Quem não tem um gosto muito ortodoxo pode descobrir maravilhas em sebos. Discos que hoje, pelo menos, na minha opinião, são interessantes justamente pela sua irrelevância total.

Lançamentos que foram jogados na lata do lixo da história mas que ainda existem e estão esperando por nós. Discos de coletâneas, de novelas, de artistas esquecidos e suas capas mirabolantes, discos de jazz, clássico, sambão.
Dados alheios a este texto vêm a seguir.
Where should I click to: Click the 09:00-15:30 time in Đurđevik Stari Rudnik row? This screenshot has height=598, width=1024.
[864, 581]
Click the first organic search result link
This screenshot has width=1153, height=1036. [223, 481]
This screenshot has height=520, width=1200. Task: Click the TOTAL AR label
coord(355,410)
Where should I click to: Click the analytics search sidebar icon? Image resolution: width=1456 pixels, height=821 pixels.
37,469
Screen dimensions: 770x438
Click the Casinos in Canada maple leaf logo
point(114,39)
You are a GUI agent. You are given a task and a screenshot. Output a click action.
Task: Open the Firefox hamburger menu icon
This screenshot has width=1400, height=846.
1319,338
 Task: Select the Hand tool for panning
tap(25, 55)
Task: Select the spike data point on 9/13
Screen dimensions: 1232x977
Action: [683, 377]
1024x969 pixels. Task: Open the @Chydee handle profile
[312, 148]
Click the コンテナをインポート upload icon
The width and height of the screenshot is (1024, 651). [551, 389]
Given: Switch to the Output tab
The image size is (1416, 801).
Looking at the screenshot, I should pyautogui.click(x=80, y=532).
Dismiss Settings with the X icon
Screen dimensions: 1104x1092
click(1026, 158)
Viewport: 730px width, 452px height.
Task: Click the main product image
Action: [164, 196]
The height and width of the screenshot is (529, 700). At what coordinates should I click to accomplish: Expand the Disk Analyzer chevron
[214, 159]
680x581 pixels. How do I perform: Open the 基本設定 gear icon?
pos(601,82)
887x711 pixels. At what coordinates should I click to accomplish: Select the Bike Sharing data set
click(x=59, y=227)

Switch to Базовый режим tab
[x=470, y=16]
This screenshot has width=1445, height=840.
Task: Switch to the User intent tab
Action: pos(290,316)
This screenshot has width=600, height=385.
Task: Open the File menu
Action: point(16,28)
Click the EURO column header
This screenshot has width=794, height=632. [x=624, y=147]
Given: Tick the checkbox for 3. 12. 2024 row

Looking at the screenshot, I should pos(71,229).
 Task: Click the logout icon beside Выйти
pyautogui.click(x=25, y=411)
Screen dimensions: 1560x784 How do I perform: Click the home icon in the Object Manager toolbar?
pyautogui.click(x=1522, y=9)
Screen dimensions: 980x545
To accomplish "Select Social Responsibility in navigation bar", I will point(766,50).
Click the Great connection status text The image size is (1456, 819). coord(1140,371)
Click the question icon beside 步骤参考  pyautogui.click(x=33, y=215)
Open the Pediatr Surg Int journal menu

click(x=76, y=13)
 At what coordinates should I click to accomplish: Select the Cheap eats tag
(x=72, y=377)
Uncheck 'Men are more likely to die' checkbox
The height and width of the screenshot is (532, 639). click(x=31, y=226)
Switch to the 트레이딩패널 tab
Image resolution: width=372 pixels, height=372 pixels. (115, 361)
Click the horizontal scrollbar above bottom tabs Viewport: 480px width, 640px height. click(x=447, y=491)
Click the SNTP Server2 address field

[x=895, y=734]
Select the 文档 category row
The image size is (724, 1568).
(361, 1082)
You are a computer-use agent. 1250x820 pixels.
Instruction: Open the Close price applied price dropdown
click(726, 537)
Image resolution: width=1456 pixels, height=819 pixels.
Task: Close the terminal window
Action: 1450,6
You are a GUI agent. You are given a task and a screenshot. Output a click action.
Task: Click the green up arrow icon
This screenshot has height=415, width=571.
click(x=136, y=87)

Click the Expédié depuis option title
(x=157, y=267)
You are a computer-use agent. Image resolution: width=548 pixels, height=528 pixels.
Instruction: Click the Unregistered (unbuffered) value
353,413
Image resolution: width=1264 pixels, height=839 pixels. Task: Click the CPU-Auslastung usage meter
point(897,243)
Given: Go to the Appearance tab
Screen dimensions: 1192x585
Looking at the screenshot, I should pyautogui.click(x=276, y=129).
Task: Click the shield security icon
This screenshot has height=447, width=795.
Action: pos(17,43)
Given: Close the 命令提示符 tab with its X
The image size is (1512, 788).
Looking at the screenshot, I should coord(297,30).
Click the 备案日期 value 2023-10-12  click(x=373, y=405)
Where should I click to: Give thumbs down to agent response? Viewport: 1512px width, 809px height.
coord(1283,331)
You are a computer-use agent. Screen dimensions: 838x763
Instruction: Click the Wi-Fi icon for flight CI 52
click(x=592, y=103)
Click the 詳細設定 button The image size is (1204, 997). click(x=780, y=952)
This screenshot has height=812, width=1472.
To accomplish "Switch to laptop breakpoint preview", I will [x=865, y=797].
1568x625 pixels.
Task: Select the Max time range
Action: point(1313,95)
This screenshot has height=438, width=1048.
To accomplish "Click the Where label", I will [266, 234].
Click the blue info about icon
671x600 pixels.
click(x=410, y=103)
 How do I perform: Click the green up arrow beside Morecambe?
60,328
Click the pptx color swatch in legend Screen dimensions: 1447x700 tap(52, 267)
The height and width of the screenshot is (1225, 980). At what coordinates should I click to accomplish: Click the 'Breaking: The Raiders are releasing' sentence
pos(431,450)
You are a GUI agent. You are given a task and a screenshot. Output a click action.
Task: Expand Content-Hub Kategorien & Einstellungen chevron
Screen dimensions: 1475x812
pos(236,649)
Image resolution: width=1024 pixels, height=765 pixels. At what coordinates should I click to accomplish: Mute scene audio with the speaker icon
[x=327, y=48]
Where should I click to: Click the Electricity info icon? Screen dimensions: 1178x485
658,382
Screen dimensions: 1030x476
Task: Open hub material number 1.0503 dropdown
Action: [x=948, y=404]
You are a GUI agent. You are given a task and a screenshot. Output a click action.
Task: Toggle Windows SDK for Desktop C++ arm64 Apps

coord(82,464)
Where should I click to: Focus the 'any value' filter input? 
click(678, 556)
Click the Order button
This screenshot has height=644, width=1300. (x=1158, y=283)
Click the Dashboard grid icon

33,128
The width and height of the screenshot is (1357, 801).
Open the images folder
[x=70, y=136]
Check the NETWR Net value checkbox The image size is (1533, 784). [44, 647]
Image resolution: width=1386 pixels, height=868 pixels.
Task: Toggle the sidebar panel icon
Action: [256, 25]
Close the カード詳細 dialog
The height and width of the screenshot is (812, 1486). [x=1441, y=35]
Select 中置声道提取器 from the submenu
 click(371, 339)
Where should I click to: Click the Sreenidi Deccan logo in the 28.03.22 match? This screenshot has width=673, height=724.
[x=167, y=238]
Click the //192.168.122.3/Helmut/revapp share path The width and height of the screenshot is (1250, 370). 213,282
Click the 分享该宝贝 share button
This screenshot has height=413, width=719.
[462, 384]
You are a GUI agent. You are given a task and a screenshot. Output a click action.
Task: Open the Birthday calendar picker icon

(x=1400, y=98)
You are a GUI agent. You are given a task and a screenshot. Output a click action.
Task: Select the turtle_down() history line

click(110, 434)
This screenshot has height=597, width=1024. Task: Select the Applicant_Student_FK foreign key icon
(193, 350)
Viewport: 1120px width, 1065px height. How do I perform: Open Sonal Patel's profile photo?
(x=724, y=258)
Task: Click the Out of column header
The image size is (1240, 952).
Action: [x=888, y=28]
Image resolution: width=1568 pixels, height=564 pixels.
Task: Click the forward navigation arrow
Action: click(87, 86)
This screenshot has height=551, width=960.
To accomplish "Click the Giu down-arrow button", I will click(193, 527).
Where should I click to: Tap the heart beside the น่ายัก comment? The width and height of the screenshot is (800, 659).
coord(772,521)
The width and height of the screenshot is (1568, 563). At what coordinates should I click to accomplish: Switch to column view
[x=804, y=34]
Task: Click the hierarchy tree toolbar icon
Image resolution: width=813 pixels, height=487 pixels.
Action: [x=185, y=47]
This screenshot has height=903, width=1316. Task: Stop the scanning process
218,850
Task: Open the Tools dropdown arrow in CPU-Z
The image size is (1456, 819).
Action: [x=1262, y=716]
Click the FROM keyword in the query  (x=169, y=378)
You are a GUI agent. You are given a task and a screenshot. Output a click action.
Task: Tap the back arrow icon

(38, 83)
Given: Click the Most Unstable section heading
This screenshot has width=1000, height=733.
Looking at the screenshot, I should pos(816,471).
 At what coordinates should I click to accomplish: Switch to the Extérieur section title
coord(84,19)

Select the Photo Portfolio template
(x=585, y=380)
Existe pelo menos meio século de história em vinil para que o ser humano possa redescobrir. Á guisa de conclusão, cita a mesma Teamrock, referindo-se à uma curiosa declaração do Neil Young. Ali, ele detona os novos lançamentos de bolachões. O cantor diz que todo lançamento de vinil, hoje, não passa de uma versão masterizada em formato digital.

Claro que note-se aqui a crítica de alguém que sabe a diferença entre um disco original e algo que tenha saído de fábrica hoje. "É CD gravado em vinil", diz. E finaliza: "Nossa sociedade é muito prática e convencional e vinil não é uma coisa convencional".

Quando o CD surgiu por aqui, lá por 1988, aos poucos, o vinil passou a ser uma mídia desinteressante. Mesmo assim, os sebos inflacionavam álbuns mais procurados (não existia Mp3 nem Mercado Livre, então pela raridade em quastão, eles podiam pôr o preço que quisessem, porque havia quem comprasse), rock em geral.

Nessa época, lojas ganharam muito dinheiro com isso. O CD tinha o componente libertador para aqueles que não encontravam certos títulos em vinil, justamente porque ou o disco estava fora de catálogo ou sequer fora lançado no Brasil. Assim, era possível achar algo do Hendrix em formato digital, já que o vinil brasileiro era raridade total.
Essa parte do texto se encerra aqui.